Голос расхохотался, и этот хохот был похож на треск ломающегося стального клинка, а ощущение, вызванное им у Тассельхофа, — на боль от раны, нанесенной таким клинком.

— Не будь глупцом, кендер. Ты лишь букашка. Ты даже ничтожнее букашки. Имя тебе — пылинка, и мне ничего не стоит смахнуть тебя рукой. Будущее, в котором ты сейчас находишься, и есть будущее, которое суждено Кринну, только в нем не будет места тем, у кого не хватило ума удержать мир в своих руках. То, что случалось прежде, повторится вновь, но на сей раз уже по моей воле. Когда-то одна смерть, случившаяся в Башне, заставила рыцарей воспрянуть духом. Теперь же другая смерть в Башне ввергла народ в отчаяние.

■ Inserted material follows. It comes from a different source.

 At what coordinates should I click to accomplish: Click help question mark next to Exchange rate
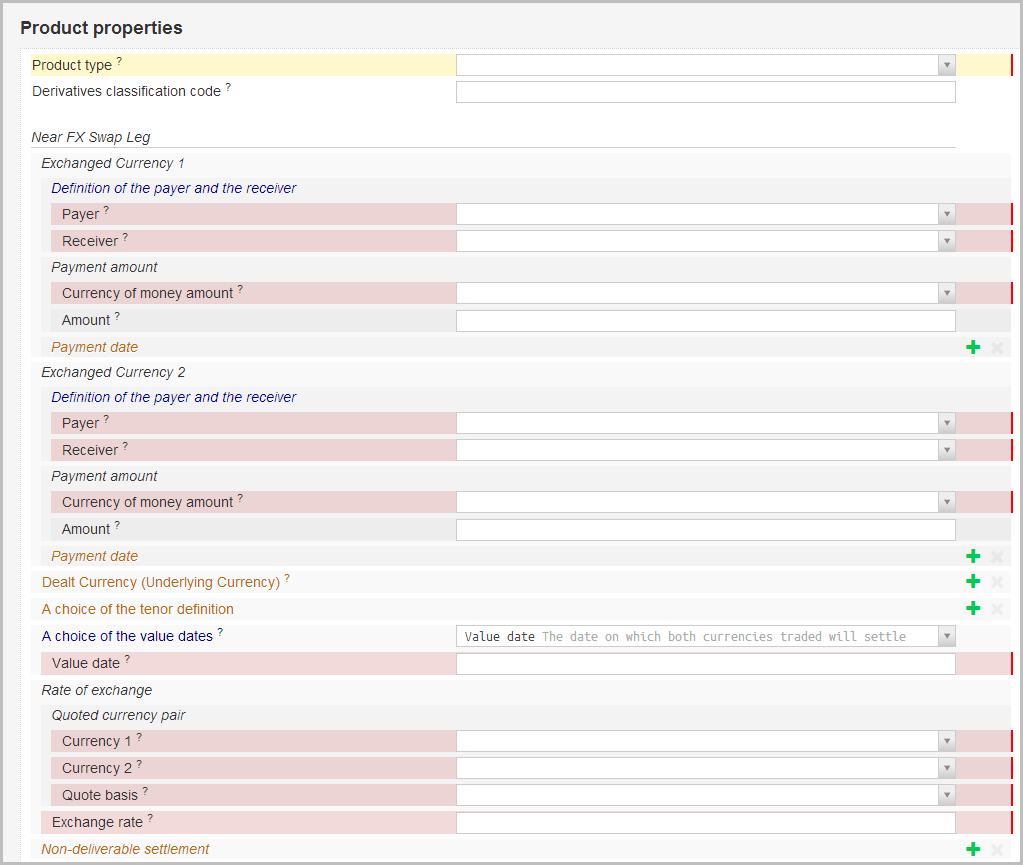coord(150,818)
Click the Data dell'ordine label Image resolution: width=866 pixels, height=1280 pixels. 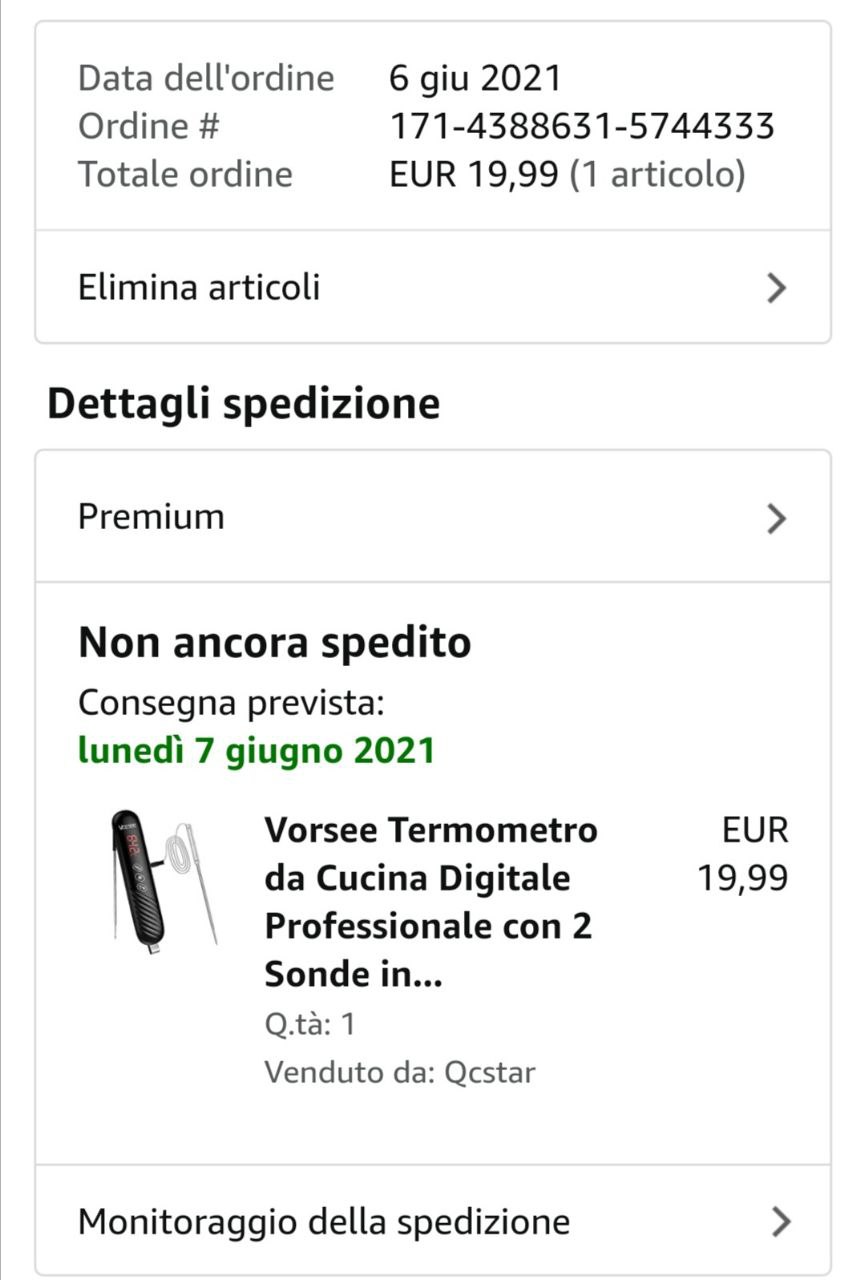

Однажды некто был оживлен силой голубого хрустального жезла, а ныне владелица этого жезла будет воскрешена, чтобы принять меня.

— Ты говоришь о Золотой Луне! — печально воскликнул Тас — Именно ей принадлежал голубой хрустальный жезл. А разве она мертва?

Хохот пронзил его нутро.

— А я тоже мертв? — заплакал Тассельхоф. — Ты сказал, что нет, но я видел свой призрак.

— Ты и мертв, и не мертв, — ответил голос, — но скоро это будет исправлено.

— Прекрати молоть чепуху! — приказал Конундрум. — Ты мне мешаешь.

Тас резко поднял голову и уставился на гнома, который, оставив свою работу, подошел к нему.

— Разве ты не понимаешь, что я занят? Сначала ты стонешь, потом рычишь, а теперь еще и болтаешь сам с собой. Я не могу работать в таких условиях!

— Извини, — сказал Тассельхоф.

Конундрум неодобрительно покачал головой и вернулся к изучению устройства для перемещений во времени.

— Я думаю, что это должно быть здесь, — бормотал гном. — Точно. А цепь крепится сюда и наматывается вот так. Нет, не так. Она должна... Пожалуй, сначала нужно прикрепить вот это. — Конундрум взял один из драгоценных камней и приладил его на нужное место. — Теперь мне требуется еще парочка таких же красных штучек. — Он начал разбирать камни.

«Совсем как Гнимш, тот, первый гном», — уныло подумал Тас.

Прошлое, которого никогда не существовало. Будущее, принадлежавшее обладателю таинственного голоса.

«Может быть, я просто заснул, — пытался успокоить себя Тассельхоф, — и увидел страшный сон. Ведь если бы Золотая Луна умерла, я бы знал об этом — у меня защемило бы сердце. Однако пока я ничего не чувствую. Хотя дышать трудновато».